=== Section Start ===

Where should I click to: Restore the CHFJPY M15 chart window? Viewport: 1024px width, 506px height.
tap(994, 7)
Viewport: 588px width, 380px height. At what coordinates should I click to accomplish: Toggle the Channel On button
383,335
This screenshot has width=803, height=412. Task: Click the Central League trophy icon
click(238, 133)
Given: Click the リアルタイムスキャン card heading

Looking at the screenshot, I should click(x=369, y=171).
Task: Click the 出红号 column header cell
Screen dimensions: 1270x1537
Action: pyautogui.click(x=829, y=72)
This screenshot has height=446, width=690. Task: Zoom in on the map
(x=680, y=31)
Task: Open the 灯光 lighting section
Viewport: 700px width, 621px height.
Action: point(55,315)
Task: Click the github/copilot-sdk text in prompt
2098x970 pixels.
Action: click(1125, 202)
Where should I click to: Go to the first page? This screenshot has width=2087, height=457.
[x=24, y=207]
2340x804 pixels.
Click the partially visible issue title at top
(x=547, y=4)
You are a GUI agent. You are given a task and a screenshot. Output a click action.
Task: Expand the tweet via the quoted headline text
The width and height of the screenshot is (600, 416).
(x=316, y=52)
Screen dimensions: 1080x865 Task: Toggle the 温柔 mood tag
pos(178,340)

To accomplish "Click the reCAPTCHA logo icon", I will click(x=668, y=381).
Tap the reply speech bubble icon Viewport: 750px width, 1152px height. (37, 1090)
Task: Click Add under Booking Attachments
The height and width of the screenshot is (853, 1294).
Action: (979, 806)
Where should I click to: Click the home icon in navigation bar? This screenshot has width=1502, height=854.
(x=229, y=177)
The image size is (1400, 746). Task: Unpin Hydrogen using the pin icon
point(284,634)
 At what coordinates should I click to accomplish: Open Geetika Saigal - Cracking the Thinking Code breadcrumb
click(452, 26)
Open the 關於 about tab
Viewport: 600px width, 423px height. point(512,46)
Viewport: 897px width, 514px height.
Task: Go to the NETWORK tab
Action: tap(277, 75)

=== Section End ===

# YOUR INSTRUCTIONS
Scan the records above and show every line in which the word "text" occurs.

# ANSWER TO THIS EXERCISE
Task: Click the github/copilot-sdk text in prompt
Task: Expand the tweet via the quoted headline text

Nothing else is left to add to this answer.